C’est drôle quand on y pense. Pas que je me range du côte des chômeurs (je n’y suis pas), mais quand on voit ce que certains sont prêts à faire pour avoir un boulot, on se demande s’il leur reste une part d’humanité. Ou s’ils sont encore humains. Ou de simples prostituées.

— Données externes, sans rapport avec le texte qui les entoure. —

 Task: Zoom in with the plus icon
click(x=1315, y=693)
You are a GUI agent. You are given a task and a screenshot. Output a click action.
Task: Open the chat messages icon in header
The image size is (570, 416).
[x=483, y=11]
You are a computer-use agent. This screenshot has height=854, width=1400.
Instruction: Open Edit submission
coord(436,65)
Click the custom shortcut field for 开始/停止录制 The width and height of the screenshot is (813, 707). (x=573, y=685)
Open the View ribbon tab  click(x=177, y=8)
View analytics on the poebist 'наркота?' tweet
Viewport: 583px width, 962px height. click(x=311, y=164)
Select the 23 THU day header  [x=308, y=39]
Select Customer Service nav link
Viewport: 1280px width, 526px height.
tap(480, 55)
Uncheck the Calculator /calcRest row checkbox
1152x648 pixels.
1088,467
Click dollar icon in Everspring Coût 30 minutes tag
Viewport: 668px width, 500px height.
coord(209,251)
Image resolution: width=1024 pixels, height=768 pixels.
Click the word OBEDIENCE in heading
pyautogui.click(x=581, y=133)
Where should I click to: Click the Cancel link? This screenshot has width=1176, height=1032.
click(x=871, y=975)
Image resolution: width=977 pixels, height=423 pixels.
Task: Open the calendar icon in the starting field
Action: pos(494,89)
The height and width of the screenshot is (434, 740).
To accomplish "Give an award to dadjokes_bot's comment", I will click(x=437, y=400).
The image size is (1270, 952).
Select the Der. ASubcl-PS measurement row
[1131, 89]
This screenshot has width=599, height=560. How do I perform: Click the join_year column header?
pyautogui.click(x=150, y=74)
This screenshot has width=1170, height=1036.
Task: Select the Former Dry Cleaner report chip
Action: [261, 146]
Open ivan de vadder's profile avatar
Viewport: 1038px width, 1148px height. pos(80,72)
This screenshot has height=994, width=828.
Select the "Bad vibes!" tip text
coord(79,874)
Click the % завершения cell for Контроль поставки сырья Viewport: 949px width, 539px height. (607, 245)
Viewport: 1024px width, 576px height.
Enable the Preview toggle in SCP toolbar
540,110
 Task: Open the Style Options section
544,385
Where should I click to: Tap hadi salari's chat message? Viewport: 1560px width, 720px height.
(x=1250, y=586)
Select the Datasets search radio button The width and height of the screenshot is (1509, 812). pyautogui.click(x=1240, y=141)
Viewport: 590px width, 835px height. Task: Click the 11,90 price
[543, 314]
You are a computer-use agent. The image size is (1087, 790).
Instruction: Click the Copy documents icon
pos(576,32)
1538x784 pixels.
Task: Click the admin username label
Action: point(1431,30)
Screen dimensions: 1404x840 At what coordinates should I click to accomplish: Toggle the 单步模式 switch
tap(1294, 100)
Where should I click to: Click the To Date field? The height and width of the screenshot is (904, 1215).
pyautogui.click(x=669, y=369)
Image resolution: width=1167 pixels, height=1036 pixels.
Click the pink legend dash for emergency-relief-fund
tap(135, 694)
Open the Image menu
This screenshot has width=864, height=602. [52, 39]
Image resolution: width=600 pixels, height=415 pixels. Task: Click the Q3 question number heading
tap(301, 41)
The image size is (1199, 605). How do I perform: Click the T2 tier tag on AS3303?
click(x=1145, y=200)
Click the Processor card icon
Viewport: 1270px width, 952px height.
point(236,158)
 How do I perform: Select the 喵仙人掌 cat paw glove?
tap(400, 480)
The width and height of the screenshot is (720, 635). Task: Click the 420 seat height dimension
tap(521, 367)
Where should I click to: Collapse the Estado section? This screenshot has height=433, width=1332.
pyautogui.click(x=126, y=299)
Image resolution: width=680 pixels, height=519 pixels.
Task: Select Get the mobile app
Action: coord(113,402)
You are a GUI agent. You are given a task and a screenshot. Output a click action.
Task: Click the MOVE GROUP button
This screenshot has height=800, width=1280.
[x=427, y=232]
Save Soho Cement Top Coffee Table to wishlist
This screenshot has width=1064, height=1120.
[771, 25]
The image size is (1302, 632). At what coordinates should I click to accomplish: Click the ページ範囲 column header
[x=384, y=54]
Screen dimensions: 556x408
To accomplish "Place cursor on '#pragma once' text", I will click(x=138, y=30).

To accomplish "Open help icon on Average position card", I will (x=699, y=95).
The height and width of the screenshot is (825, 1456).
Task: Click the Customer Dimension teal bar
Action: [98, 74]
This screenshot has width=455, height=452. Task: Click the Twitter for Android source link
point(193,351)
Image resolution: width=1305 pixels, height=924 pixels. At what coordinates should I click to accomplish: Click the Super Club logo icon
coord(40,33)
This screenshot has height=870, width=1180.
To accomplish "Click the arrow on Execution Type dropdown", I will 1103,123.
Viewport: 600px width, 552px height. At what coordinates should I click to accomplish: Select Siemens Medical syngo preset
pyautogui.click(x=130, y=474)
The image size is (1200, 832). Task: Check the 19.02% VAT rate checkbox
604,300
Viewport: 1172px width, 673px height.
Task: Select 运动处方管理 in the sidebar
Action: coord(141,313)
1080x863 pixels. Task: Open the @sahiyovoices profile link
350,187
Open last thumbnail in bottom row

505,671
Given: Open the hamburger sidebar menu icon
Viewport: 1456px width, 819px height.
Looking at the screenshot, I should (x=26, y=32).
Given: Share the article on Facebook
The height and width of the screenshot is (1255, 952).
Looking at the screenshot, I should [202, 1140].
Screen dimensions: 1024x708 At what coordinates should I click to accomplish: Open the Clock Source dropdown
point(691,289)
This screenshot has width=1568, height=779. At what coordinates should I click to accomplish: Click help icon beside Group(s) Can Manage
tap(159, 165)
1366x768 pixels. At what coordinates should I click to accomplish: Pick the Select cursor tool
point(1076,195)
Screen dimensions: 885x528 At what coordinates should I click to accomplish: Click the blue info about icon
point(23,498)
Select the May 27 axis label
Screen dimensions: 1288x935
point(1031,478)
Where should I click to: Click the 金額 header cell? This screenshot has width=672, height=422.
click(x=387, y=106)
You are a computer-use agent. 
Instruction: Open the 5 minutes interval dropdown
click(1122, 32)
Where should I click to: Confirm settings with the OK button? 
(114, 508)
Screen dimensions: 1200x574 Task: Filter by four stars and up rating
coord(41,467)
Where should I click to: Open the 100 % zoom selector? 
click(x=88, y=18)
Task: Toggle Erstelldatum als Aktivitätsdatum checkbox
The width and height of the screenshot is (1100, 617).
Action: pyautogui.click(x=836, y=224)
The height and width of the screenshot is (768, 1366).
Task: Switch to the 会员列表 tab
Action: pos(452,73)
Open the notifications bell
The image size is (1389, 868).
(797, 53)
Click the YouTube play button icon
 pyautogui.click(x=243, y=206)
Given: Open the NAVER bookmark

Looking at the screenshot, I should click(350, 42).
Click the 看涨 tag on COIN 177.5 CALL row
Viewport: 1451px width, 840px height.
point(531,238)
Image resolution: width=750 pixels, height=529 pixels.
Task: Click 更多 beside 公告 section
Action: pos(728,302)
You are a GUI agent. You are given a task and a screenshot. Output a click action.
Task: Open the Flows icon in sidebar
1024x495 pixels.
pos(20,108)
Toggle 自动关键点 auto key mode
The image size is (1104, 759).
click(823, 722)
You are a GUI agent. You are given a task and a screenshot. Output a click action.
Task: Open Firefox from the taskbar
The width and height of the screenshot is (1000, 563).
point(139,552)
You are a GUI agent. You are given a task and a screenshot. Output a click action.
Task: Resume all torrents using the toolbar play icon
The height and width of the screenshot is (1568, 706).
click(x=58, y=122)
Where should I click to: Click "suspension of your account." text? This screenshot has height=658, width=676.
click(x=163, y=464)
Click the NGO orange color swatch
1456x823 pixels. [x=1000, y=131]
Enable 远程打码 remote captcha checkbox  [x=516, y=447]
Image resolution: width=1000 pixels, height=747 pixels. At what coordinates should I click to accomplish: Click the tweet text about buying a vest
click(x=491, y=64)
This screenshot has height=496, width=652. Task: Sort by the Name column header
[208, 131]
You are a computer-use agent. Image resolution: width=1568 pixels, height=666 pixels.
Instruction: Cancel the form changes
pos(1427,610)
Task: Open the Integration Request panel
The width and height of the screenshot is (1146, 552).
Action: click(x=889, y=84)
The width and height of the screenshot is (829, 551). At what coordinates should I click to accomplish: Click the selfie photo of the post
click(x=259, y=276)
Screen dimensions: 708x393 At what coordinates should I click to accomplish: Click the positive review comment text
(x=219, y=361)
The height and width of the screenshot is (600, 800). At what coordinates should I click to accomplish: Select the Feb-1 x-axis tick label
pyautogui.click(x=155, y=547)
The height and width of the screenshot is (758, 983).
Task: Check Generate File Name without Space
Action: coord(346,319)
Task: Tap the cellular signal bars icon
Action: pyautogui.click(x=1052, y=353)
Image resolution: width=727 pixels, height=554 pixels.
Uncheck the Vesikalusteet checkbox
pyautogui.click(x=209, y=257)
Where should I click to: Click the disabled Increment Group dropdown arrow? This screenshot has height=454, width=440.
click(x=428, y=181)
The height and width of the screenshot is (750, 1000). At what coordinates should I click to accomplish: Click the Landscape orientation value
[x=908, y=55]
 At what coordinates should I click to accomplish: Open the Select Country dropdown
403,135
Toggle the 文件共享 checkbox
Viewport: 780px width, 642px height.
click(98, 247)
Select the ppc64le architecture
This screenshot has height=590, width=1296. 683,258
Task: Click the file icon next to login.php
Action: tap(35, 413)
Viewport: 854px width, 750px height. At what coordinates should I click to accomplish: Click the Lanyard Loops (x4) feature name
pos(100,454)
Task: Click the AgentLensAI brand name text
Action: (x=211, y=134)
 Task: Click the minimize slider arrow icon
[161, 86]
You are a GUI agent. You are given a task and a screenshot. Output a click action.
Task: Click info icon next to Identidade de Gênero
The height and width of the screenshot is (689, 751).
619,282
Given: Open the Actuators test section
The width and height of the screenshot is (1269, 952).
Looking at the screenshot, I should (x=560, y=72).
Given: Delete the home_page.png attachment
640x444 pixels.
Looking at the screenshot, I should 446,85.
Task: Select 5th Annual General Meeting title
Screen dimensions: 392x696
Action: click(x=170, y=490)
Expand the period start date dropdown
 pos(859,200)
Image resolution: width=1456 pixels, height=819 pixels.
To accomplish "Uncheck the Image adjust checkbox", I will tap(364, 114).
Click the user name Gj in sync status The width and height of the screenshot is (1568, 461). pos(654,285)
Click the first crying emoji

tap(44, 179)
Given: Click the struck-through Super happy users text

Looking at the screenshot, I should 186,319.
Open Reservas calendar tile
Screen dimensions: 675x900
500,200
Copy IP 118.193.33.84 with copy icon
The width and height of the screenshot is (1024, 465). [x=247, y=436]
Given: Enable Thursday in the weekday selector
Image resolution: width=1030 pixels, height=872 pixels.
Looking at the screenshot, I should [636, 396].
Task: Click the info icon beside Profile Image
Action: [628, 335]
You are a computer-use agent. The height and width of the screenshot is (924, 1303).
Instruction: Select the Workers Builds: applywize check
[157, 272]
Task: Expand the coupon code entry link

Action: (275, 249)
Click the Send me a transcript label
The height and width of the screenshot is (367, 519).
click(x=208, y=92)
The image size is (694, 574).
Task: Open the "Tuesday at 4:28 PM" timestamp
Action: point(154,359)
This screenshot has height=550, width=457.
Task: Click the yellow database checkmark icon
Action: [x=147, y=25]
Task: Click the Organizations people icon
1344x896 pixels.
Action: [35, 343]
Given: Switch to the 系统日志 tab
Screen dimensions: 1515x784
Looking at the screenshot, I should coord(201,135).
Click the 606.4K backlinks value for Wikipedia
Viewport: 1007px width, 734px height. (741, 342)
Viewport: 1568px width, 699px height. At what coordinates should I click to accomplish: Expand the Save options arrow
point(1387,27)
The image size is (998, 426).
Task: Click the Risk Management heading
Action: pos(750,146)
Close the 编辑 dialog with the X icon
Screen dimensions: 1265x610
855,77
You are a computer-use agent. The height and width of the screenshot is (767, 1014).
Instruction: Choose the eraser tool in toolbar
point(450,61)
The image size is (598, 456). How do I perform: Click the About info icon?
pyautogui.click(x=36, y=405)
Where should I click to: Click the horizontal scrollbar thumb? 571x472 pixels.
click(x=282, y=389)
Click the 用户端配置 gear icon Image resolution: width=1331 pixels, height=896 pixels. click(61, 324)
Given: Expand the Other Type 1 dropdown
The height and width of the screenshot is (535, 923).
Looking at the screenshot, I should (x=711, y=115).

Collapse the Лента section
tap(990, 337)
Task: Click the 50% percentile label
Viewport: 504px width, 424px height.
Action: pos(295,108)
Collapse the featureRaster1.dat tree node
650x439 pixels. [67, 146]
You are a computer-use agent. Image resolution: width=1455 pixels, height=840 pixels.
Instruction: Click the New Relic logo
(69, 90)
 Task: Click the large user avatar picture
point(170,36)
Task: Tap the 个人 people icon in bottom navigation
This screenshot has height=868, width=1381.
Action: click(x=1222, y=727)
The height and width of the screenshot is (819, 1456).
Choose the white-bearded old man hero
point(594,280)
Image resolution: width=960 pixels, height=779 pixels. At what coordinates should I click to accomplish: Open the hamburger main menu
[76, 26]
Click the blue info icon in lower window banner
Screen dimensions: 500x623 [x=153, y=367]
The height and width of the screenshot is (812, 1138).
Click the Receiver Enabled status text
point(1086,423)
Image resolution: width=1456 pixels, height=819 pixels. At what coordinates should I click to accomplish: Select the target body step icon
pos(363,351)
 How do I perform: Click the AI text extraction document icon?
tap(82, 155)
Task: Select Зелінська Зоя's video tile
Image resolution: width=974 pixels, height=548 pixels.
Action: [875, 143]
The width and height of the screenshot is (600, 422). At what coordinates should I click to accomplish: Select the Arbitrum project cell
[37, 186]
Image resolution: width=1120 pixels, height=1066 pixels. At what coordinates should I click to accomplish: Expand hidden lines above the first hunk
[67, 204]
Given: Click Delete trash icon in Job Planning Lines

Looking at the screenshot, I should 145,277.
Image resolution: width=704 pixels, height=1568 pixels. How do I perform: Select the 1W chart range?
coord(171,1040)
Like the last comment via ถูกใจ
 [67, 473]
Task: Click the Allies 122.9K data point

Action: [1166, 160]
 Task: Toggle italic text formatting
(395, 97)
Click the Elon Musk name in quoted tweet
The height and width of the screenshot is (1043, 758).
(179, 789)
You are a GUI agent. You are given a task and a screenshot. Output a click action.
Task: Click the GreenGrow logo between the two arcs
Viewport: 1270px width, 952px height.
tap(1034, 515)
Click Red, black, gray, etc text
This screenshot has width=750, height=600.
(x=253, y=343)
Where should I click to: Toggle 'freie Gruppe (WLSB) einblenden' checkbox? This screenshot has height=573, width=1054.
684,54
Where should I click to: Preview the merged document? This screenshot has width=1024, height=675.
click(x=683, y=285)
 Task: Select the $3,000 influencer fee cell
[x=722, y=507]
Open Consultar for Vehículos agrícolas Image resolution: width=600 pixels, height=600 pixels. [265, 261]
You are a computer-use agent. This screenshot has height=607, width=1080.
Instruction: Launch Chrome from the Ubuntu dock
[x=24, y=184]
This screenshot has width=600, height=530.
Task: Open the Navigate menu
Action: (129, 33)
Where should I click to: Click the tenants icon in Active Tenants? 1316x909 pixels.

Et même si l’on peut parler de « bon emploi », de « vocation », je me demande vraiment si cela fait d’eux des gens meilleurs. Car ça, ce n’est certainement pas le milieu du travail qui le fera. Mais eux-mêmes. Car il ne faut pas l’oublier, l’être humain est indéniablement au centre de tout, et il ne faudrait pas le négliger.

 

 

*P.S : Les citations en italique sans nom d’auteur mentionné sont toutes de Denis Diderot, écrivain avec D’Alembert de la première Encyclopédie. Deux hommes qui ont lancé « Les Lumières » dans une période de déraison et d’obscurantisme. Triste ironie quand les vrais philosophes (et pas les « nouveaux philosophes ») sont aujourd’hui dans l’obscurité.